> _RECORDS SHOWN_

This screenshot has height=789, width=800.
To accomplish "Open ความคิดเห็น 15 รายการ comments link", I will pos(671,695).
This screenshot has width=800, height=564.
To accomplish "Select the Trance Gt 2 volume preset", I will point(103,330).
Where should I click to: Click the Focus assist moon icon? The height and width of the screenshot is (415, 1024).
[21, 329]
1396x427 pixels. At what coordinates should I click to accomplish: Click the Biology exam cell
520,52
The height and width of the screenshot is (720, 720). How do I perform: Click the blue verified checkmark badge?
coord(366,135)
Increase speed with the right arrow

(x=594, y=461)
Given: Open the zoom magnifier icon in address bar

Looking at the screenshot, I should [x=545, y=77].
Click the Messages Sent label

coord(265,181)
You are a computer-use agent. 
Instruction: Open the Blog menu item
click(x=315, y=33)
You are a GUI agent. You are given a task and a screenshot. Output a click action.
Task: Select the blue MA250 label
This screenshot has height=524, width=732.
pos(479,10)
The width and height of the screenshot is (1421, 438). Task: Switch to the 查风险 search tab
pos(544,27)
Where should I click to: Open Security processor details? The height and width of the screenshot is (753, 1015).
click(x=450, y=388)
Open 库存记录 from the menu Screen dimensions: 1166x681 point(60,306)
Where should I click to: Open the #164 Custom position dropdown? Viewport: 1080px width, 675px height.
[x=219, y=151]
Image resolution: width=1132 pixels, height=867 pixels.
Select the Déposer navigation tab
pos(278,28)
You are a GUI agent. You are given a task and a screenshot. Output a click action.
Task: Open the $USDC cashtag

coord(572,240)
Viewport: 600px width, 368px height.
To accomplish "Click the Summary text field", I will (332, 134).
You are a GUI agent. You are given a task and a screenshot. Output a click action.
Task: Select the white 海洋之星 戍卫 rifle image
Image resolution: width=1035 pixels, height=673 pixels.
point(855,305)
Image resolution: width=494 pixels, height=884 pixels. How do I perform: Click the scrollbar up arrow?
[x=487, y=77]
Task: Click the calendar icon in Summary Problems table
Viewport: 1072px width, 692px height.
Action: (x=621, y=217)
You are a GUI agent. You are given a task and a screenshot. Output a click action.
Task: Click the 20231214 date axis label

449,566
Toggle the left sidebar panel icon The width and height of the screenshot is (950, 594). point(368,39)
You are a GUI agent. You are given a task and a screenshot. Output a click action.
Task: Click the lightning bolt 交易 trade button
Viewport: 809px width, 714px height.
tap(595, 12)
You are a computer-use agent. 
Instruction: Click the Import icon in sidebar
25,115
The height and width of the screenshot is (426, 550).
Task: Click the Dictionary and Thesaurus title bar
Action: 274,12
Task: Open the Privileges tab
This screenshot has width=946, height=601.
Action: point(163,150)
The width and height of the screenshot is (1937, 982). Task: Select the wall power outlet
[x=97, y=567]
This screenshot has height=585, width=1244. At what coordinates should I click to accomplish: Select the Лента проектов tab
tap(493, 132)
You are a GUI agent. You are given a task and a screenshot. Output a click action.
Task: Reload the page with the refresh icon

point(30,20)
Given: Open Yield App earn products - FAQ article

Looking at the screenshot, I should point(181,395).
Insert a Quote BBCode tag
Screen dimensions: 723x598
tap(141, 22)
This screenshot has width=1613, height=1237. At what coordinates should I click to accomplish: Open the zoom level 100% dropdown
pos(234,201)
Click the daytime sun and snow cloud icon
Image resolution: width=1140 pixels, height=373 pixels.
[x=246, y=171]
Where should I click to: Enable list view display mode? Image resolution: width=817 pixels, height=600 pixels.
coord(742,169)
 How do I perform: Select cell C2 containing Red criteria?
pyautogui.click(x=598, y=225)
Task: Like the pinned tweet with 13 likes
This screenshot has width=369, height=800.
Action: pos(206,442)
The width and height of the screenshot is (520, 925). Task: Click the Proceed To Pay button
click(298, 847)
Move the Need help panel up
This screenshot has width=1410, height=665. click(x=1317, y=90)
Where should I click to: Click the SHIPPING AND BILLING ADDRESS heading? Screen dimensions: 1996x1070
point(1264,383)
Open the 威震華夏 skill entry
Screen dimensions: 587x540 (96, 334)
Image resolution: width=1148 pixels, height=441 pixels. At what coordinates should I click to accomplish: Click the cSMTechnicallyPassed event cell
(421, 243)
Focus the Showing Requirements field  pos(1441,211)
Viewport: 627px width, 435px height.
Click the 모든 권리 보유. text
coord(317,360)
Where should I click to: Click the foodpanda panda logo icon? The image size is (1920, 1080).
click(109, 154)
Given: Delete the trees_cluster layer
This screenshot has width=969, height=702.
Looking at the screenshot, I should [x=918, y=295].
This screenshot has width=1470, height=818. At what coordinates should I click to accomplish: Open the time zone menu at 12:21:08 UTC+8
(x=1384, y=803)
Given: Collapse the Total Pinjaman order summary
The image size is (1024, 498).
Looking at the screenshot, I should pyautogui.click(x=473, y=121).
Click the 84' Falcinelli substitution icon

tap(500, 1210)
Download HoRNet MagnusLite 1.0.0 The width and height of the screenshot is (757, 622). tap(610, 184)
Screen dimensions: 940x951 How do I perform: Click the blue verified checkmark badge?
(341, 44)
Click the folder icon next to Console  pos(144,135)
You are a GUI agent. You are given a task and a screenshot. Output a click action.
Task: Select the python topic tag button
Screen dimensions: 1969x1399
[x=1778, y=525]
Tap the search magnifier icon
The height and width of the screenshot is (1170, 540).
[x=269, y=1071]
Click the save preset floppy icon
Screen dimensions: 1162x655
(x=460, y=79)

> _AIM OF THE EXERCISE_
Return the records above verbatim, in their entirety.

> _WRITTEN RESPONSE_
This screenshot has height=789, width=800.
To accomplish "Open ความคิดเห็น 15 รายการ comments link", I will pos(671,695).
This screenshot has width=800, height=564.
To accomplish "Select the Trance Gt 2 volume preset", I will point(103,330).
Where should I click to: Click the Focus assist moon icon? The height and width of the screenshot is (415, 1024).
[21, 329]
1396x427 pixels. At what coordinates should I click to accomplish: Click the Biology exam cell
520,52
The height and width of the screenshot is (720, 720). How do I perform: Click the blue verified checkmark badge?
coord(366,135)
Increase speed with the right arrow

(x=594, y=461)
Given: Open the zoom magnifier icon in address bar

Looking at the screenshot, I should [x=545, y=77].
Click the Messages Sent label

coord(265,181)
You are a computer-use agent. 
Instruction: Open the Blog menu item
click(x=315, y=33)
You are a GUI agent. You are given a task and a screenshot. Output a click action.
Task: Select the blue MA250 label
This screenshot has height=524, width=732.
pos(479,10)
The width and height of the screenshot is (1421, 438). Task: Switch to the 查风险 search tab
pos(544,27)
Where should I click to: Open Security processor details? The height and width of the screenshot is (753, 1015).
click(x=450, y=388)
Open 库存记录 from the menu Screen dimensions: 1166x681 point(60,306)
Where should I click to: Open the #164 Custom position dropdown? Viewport: 1080px width, 675px height.
[x=219, y=151]
Image resolution: width=1132 pixels, height=867 pixels.
Select the Déposer navigation tab
pos(278,28)
You are a GUI agent. You are given a task and a screenshot. Output a click action.
Task: Open the $USDC cashtag

coord(572,240)
Viewport: 600px width, 368px height.
To accomplish "Click the Summary text field", I will (332, 134).
You are a GUI agent. You are given a task and a screenshot. Output a click action.
Task: Select the white 海洋之星 戍卫 rifle image
Image resolution: width=1035 pixels, height=673 pixels.
point(855,305)
Image resolution: width=494 pixels, height=884 pixels. How do I perform: Click the scrollbar up arrow?
[x=487, y=77]
Task: Click the calendar icon in Summary Problems table
Viewport: 1072px width, 692px height.
Action: (x=621, y=217)
You are a GUI agent. You are given a task and a screenshot. Output a click action.
Task: Click the 20231214 date axis label

449,566
Toggle the left sidebar panel icon The width and height of the screenshot is (950, 594). point(368,39)
You are a GUI agent. You are given a task and a screenshot. Output a click action.
Task: Click the lightning bolt 交易 trade button
Viewport: 809px width, 714px height.
tap(595, 12)
You are a computer-use agent. 
Instruction: Click the Import icon in sidebar
25,115
The height and width of the screenshot is (426, 550).
Task: Click the Dictionary and Thesaurus title bar
Action: 274,12
Task: Open the Privileges tab
This screenshot has width=946, height=601.
Action: point(163,150)
The width and height of the screenshot is (1937, 982). Task: Select the wall power outlet
[x=97, y=567]
This screenshot has height=585, width=1244. At what coordinates should I click to accomplish: Select the Лента проектов tab
tap(493, 132)
You are a GUI agent. You are given a task and a screenshot. Output a click action.
Task: Reload the page with the refresh icon

point(30,20)
Given: Open Yield App earn products - FAQ article

Looking at the screenshot, I should point(181,395).
Insert a Quote BBCode tag
Screen dimensions: 723x598
tap(141, 22)
This screenshot has width=1613, height=1237. At what coordinates should I click to accomplish: Open the zoom level 100% dropdown
pos(234,201)
Click the daytime sun and snow cloud icon
Image resolution: width=1140 pixels, height=373 pixels.
[x=246, y=171]
Where should I click to: Enable list view display mode? Image resolution: width=817 pixels, height=600 pixels.
coord(742,169)
 How do I perform: Select cell C2 containing Red criteria?
pyautogui.click(x=598, y=225)
Task: Like the pinned tweet with 13 likes
This screenshot has width=369, height=800.
Action: pos(206,442)
The width and height of the screenshot is (520, 925). Task: Click the Proceed To Pay button
click(298, 847)
Move the Need help panel up
This screenshot has width=1410, height=665. click(x=1317, y=90)
Where should I click to: Click the SHIPPING AND BILLING ADDRESS heading? Screen dimensions: 1996x1070
point(1264,383)
Open the 威震華夏 skill entry
Screen dimensions: 587x540 (96, 334)
Image resolution: width=1148 pixels, height=441 pixels. At what coordinates should I click to accomplish: Click the cSMTechnicallyPassed event cell
(421, 243)
Focus the Showing Requirements field  pos(1441,211)
Viewport: 627px width, 435px height.
Click the 모든 권리 보유. text
coord(317,360)
Where should I click to: Click the foodpanda panda logo icon? The image size is (1920, 1080).
click(109, 154)
Given: Delete the trees_cluster layer
This screenshot has width=969, height=702.
Looking at the screenshot, I should [x=918, y=295].
This screenshot has width=1470, height=818. At what coordinates should I click to accomplish: Open the time zone menu at 12:21:08 UTC+8
(x=1384, y=803)
Given: Collapse the Total Pinjaman order summary
The image size is (1024, 498).
Looking at the screenshot, I should pyautogui.click(x=473, y=121).
Click the 84' Falcinelli substitution icon

tap(500, 1210)
Download HoRNet MagnusLite 1.0.0 The width and height of the screenshot is (757, 622). tap(610, 184)
Screen dimensions: 940x951 How do I perform: Click the blue verified checkmark badge?
(341, 44)
Click the folder icon next to Console  pos(144,135)
You are a GUI agent. You are given a task and a screenshot. Output a click action.
Task: Select the python topic tag button
Screen dimensions: 1969x1399
[x=1778, y=525]
Tap the search magnifier icon
The height and width of the screenshot is (1170, 540).
[x=269, y=1071]
Click the save preset floppy icon
Screen dimensions: 1162x655
(x=460, y=79)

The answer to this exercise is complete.